*** Opening Dataset content ***

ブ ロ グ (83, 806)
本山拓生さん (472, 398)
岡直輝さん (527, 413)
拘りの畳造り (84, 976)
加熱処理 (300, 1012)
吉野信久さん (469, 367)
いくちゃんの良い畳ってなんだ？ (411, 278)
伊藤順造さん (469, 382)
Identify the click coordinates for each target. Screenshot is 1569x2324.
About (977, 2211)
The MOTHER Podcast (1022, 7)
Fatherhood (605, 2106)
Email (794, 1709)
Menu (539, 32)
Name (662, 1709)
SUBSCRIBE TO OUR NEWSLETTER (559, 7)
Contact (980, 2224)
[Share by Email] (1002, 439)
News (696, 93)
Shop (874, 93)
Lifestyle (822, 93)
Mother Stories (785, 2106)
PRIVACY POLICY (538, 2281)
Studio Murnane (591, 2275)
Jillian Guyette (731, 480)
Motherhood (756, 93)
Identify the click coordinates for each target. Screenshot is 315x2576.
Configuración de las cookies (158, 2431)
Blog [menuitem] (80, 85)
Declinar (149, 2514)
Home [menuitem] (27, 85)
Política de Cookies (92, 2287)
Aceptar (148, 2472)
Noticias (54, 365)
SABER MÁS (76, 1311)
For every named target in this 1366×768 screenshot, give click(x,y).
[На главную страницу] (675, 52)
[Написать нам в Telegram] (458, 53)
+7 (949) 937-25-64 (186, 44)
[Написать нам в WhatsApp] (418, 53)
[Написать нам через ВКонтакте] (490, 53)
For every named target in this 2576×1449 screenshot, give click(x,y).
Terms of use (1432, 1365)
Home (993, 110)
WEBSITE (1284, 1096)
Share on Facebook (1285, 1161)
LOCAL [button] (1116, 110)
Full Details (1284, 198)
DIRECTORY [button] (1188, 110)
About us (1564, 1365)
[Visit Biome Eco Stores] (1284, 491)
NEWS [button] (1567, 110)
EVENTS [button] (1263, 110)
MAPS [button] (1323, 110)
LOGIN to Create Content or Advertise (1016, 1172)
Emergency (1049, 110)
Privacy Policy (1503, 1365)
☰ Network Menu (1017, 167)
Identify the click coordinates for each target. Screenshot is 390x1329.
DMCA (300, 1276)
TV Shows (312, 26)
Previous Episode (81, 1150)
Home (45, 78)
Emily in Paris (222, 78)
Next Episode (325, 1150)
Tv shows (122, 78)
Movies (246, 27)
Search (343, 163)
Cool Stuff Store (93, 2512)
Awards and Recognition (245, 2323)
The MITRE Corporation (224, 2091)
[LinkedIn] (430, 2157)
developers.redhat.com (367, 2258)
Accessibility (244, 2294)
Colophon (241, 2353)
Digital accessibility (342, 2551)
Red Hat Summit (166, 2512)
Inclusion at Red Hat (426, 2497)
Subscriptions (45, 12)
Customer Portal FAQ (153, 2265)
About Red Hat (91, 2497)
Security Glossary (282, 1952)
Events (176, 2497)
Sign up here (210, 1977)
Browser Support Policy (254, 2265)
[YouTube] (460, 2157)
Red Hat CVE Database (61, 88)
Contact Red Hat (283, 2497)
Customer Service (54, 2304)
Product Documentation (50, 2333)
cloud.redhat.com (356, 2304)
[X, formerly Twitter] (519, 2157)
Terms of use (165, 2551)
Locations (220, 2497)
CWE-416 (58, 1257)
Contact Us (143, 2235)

*** Closing Dataset content ***

Give back the listing exactly, please, from its first line to the line containing "The MOTHER Podcast (1022, 7)", inclusive, and nothing past that line.

ブ ロ グ (83, 806)
本山拓生さん (472, 398)
岡直輝さん (527, 413)
拘りの畳造り (84, 976)
加熱処理 (300, 1012)
吉野信久さん (469, 367)
いくちゃんの良い畳ってなんだ？ (411, 278)
伊藤順造さん (469, 382)
Identify the click coordinates for each target. Screenshot is 1569x2324.
About (977, 2211)
The MOTHER Podcast (1022, 7)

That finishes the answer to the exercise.